Reaching acceptance of a new normal is often the most difficult hurdle to clear when coping with chronic illness. This is not surprising when one of the most frequently overlooked struggles we spoonies face, and what our doctors most often fail to tell us, is that we may experience a period of grief.
Yes — I said grief, the same grief that occurs with the loss of a loved one. There is a reason for this: Quite simply, you have lost a loved one — you have lost you!
You have lost the person you used to be and therefore may feel you have lost your sense of identity. You may have lost your social structure due to the inability to keep up with the activities of your church, your job, and even your circle of friends. You may need to change your living situation if you can no longer work resulting in a loss of the comforts of home. You may even lose the support of relationships you depend on if those individuals fail to recognize your chronic condition.
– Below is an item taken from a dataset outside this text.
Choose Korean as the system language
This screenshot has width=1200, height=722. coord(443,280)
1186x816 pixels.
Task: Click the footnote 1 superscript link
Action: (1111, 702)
The result of these escalating losses, if not addressed and managed alongside the medical treatment of your chronic condition, can lead to additional complications such as depression, anxiety and maladaptive coping mechanisms. This, in turn can result in increased pain, further loss of motivation, increased fatigue and additional changes in sleeping or eating patterns all of which make managing your chronic illness even more difficult. The result becomes a self-reinforcing, vicious cycle of intensifying symptoms and negative emotions.
But you are not told about this in the doctor’s office. You are not told that you should expect to feel the disbelief, denial, anger, guilt and overwhelming sadness of grief. You are not told that these emotions are normal. You are not told that you need to work through these emotions or how to handle the perfect storm of emotion that inevitably will affect your symptoms.
The scary truth is that after receiving a diagnosis you may experience the emotions of grief over several weeks, months, or even years. You will likely move between the varied emotions — or stages — of grief resulting in periods where you accept your illness, other periods where you rage against it, and even others where you are stuck in a fog of despair.
The even scarier truth — this, too, is all normal.
The undeniable fact is that you must grieve for the person you were so that you can move on and accept the person you are.
This process may feel like yet another battle you must wage, but it is a battle you can win. More importantly, it is not a battle that you have to wage alone, either. Grief counselors can be very effective in assisting us through the process of grief. Having an open and honest dialogue with your doctor about your emotions and the grief you are experiencing can open the door to treatment options that may have otherwise remained closed. Online and local support groups can offer the emotional encouragement that may be lacking.
It will take time, but like all grief, the days will eventually brighten, and the fog will eventually lift. What is important to remember is that, even though you were not told this ugly truth, what you are going through is normal, and you can work through it.